One specimen of Apollinarius’s writings survives, a passage of about five hundred words quoted in a fragment of an anonymous commentary on Ptolemy’s Handy Tables, composed in the early third century CE and fortuitously preserved in a medieval astrological manuscript. Apollinarius begins by defining terms for the various periodicities associated with the Moon—the synodic month and the sidereal, anomalistic, and dracontic months—and he explains how the Moon’s anomalistic motion, characterized by its varying distance from the Earth, affects the length of the synodic month. The bulk of the passage, however, sets out Apollinarius’s correct contention that the Moon’s motion in latitude, reckoned as its progress in the plane of its orbit relative to the nodal line, is also affected by the anomaly, contrary, he says, to what the “Chaldeans” (Babylonian astronomers) believed. Hence, if one seeks a precise value for the dracontic month by comparing pairs of observed lunar eclipses widely spaced in time, ideally one ought to look for eclipses such that the Sun and Moon are in the same situations with respect to their anomalies as well as at precisely the same locations in the zodiac; these conditions, however, cannot be fulfilled within a span shorter than “many myriads of years.” The fragment breaks off at this point, but it is enough to show that Apollinarius was criticizing the kind of approach to measuring lunar periodicities that Ptolemy attributes to Hipparchus in Book IV of the Almagest.

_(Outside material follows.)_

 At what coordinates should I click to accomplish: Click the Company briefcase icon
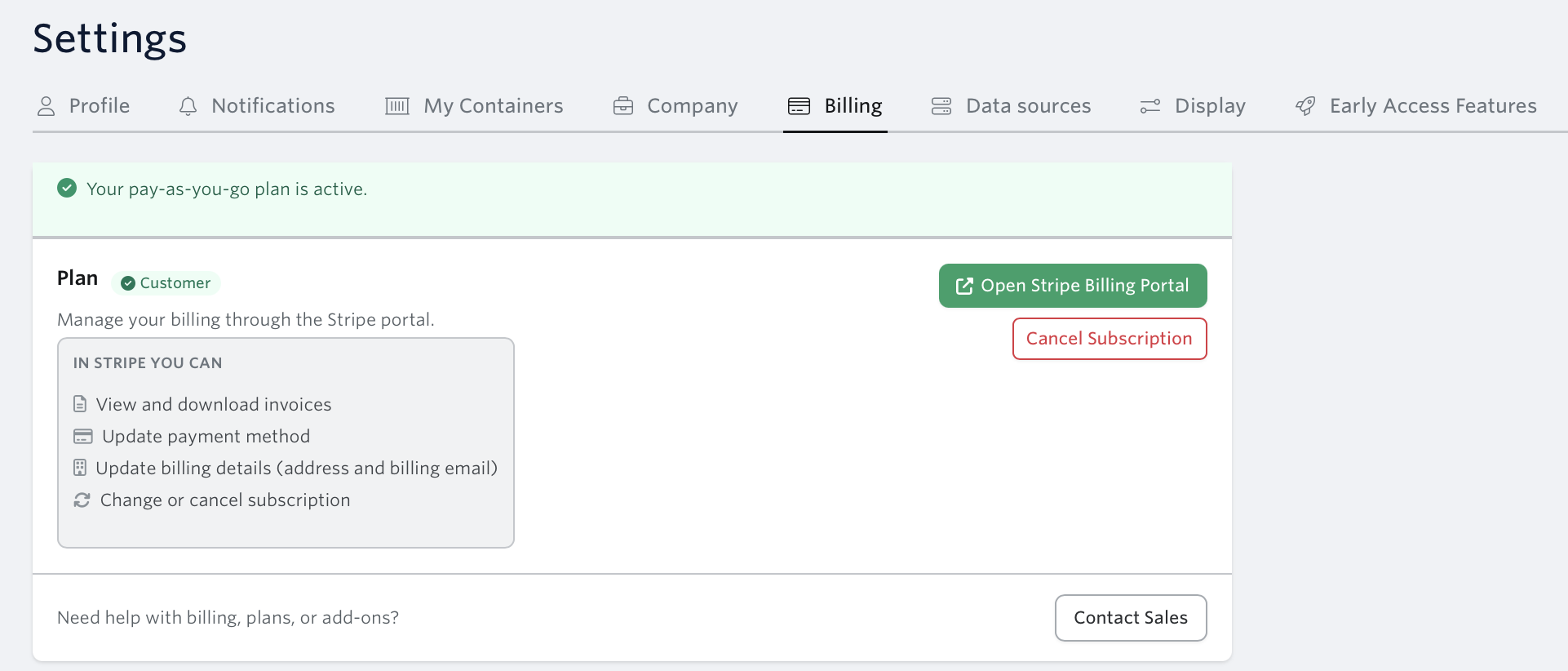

The late-second-century astrologer Vettius Valens claims to have used Apollinarius’s tables for computing positions of the Sun and Moon, and that these tables employed the Babylonian convention according to which the vernal equinoctial point is at the eighth degree in Aries, not the beginning of the sign as Hipparchus and Ptolemy assumed. From numerical details given elsewhere in Valens’s work, it appears that Apollinarius’s lunar tables were of a type well-known from Greco-Egyptian papyri, using Babylonian-style zigzag functions to represent the Moon’s daily motion in longitude and argument of latitude. By contrast, Paul of Alexandria (fourth century CE) and Porphyry (third century CE) both group Apollinarius with Ptolemy as astronomers who computed ascensional arcs by means of spherical trigonometry rather than the Babylonian arithmetical methods in common use.
Jones, Alexander. Ptolemy’s First Commentator. Philadelphia: American Philosophical Society, 1990. The testimonia concerning Apollinarius are listed and discussed here.
Neugebauer, Otto. A History of Ancient Mathematical Astronomy. Vol. 2. Berlin; New York: Springer-Verlag, 1975. The testimonia regarding Apollinarius are presented and considered.
Toomer, Gerald J. “Galen on the Astronomers and Astrologers.” Archive for History of Exact Sciences 32 (1985): 193–206. Contains Galen’s Hippocratic commentary.